Stankiewicz/Crowe review — dazzled by this five-star all-baroque evening

★★★★★ A top-level orchestra is so much greater than the sum of its parts that one often forgets that its parts — the individual players — are pretty sensational by themselves. This glorious, packed-out concert at the Wigmore Hall was a reminder. The main box-office draw was probably the soprano Lucy Crowe, and in an all-baroque programme she certainly wasn't outshone. She delivered a series of testing Bach and Handel arias with such grace, agility, theatricality and wit that the notes seemed to leap off the page, and across the centuries, as though the ink were still wet. In the Handel numbers she was required to be a raging sorceress, goaded to dastardly threats by a fanfaring trumpet, or a cooing bird, fluttering delicately above the stave, or a tempestuous lover.

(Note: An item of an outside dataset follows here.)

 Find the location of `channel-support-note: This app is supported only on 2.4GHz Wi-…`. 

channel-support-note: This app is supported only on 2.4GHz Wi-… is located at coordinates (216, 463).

Bach, of course, required a more chaste parade of personae: a joyous bride and a soul searching for Christ. Whatever the character, Crowe made it utterly gripping within seconds. Yet her performance was less than half the story of this concert. Next to her, and frequently matching her for razzle, dazzle and endlessly inventive trills and ornaments, was Olivier Stankiewicz, released from duty as the principal oboist of the London Symphony Orchestra and seemingly determined to cram as many prestissimo semiquavers as possible into his night of freedom. And alongside him were 11 fellow instrumentalists, also drawn from many distinguished ensembles and clearly revelling in this exuberant feast of 18th-century chamber music. Prime among them was the Polish violinist Maria Wloszczowska, usually to be found leading the Royal Northern Sinfonia in Gateshead. She was a spirited and imaginative foil for Stankiewicz in the Bach Double Concerto for oboe and violin. She also established a wild, rustic atmosphere in a Vivaldi Oboe Concerto that was twisted this way and that in mood and tempo, and all the more exhilarating for it.